Starting a story

Good day to everyone. I know that some of you are story writers with your own ideas about what makes a story and how to get started. I’ve published a number of stories, too, for children and adults, and I love writing them. Sometimes on school visits we talk about story writing. What I tell students is much the same as what I tell adults. Today I thought I’d offer some ideas on the subject of getting started. If you disagree or have other suggestions, I hope you’ll join the conversation.

In 2004 I published a Scholastic Guide book for young writers entitled Writing Stories, Fantastic Fiction from Start to Finish. As I prepared to write the book I read what other writers had to say about writing stories. Here are a few.

“A writer’s job is to create characters and give them a place to grow. Start with a situation, introduce the characters, then begin to narrate.”
— Stephen King
Novelist, story writer

“A story consists of a sequence of actions that occur when a sympathetic character encounters a complicating situation that he confronts and solves.”
— Jon Franklin,
Pulitzer winning journalist

“The three greatest rules of dramatic writing are: Conflict! Conflict! Conflict!”
— James Frey

King is more concerned with narration, description, and dialogue than he is about plot. He believes that plot isn’t important and can even restrain the characters’ abilities to move about and grow. These successful writers tell us to take a situation, introduce characters, and start telling their stories.

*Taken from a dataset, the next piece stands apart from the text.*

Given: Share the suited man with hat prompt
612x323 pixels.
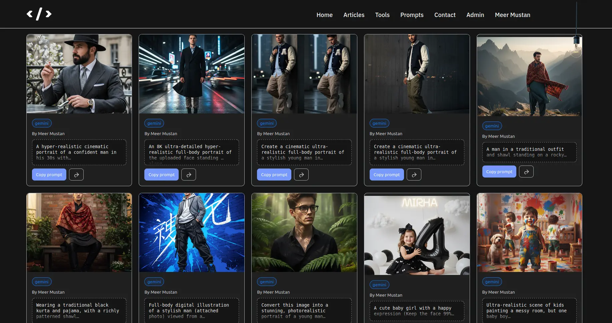Looking at the screenshot, I should point(76,175).
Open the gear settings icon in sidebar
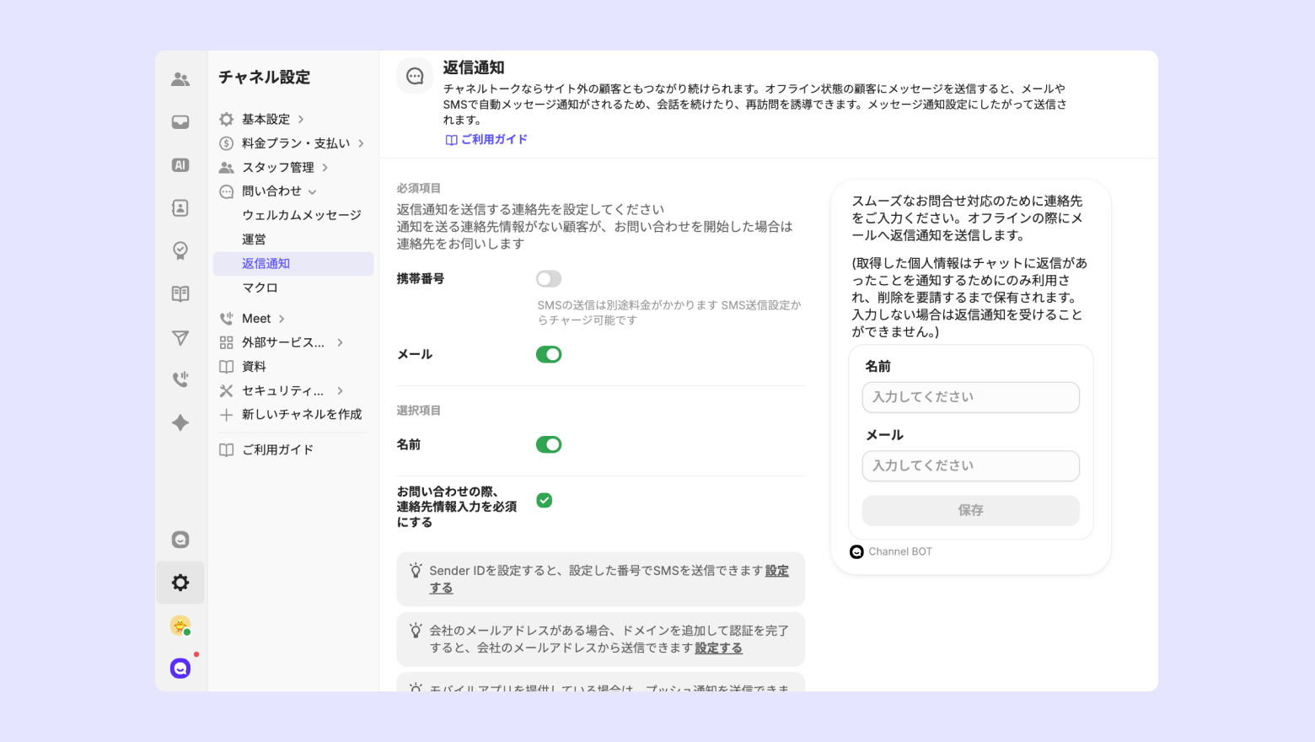Viewport: 1315px width, 742px height. point(180,583)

In my book, I show students that situations and characters can be thought about together.

• Wooden puppet, sometimes naughty, wants to become a real boy (Pinocchio).
• Pig born runt of the litter fears for his life (Wilbur in Charlotte’s Web).
• Hero from another planet disguises himself as a mild-mannered reporter (Superman).

Start your own list of characters and situations. Here are three to help get started.

• Old dog in animal shelter fears he’s too ugly to be adopted.
• New girl in class says she can do something she can’t.
• Boy hurt in accident must learn to live without walking.

Once you have selected a situation and introduced your characters, you are ready to begin telling the story of what happens. There is more to a story, of course, than getting started. We can talk about other elements later, if you wish.

Stories are about characters and how they solve their problems. If we make the problem too easy, the reader gets bored. If we make it too hard, the reader doesn’t believe the solution.

Stories usually build toward a climax during which the leading character(s) attempts to resolve the conflict (solve the problem). Failure in initial efforts helps build suspense and engage the reader in rooting for the hero to somehow manage to pull off the seemingly impossible.

How all the elements — idea, beginning, character, situation, problem, action, dialogue, solution, ending — come together are the stuff of many how-to books on story writing. But I always remind students or adults that writing begins with a single word on a piece of paper or the screen of a computer. The mind cannot improve on nothing. Carrying around that great idea is our minds is, for many writers, a necessary incubation period, but sooner or later that story has to begin showing itself on paper.